Personal Assets vs. Business Assets
Let me begin by saying I am not an attorney, and any decision regarding legal implications is best asked of an attorney. What I do know is if a lawsuit is brought against a business and the business is not a separate entity from its owner, then the owner’s assets are at risk as well as the business assets. If the business assets cannot cover the damages claimed in the lawsuit and the plaintiff wins the case, then the business owner’s personal assets will need to pay the remaining amount of the claim. Also, my understanding is that if an LLC business owner does not behave as a business, then in the eyes of the law, the business loses the liability protection of the LLC.
Behaving as a Business
What does it mean to behave as an LLC business? Many factors but these are key:
- File Articles of Organization with the state corporations division
- Act fairly and legally. Do not conceal or misrepresent material facts or the state of your finances to vendors, creditors, or other outsiders.
- Fund your LLC adequately. Invest enough cash into the business so that your LLC can meet foreseeable expenses and liabilities.
- Keep LLC and personal separate. Get a federal employer identification number, open up a business-only checking account, and keep your personal finances out of your LLC accounting books.
- When you don’t clearly distinguish between personal and business finances, you could “pierce the corporate veil” and open yourself up to personal liability.
- Create an operating agreement. Having a formal written operating agreement lends credibility to your LLCs separate existence.
- Always use and state LLC with your business name.
- Apply for business licenses, etc., and operate the business under a “trade name.”
- Insure your business with general liability insurance and professional liability insurance (also called errors and omissions insurance).

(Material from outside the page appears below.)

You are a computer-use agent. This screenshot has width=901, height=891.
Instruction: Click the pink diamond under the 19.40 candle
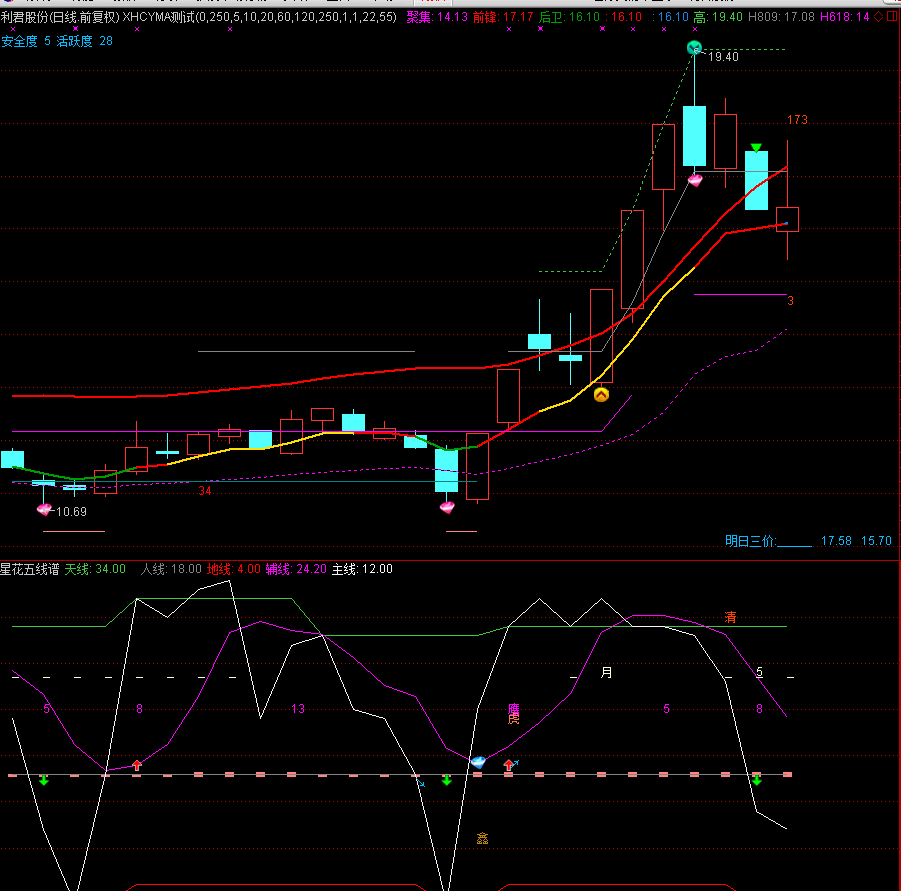[x=695, y=180]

My answer to my student was; the difference is if you are sued as a sole proprietor, your personal assets are at risk. As an LLC, only your business assets are at risk as long as you behave as an LLC and not as a sole proprietor. We (Professional Organizers) may not be a “high” risk business, but it takes one claim against your personal assets–which is what would be tapped if you are sued as a sole proprietor–to be wiped out. Yes, if you have liability insurance, that “should” cover damages, but you want to read through the exclusions in your policy to see if there is anything that is not covered. If you are planning only to do closet organizing, your risk is probably lower too. Unless you are handling high-end wardrobe items. It comes down to how well you will sleep at night as a sole proprietor. Will you lay awake worrying about being sued and losing your personal assets? If you answered yes, then your business should not be a sole proprietor business entity.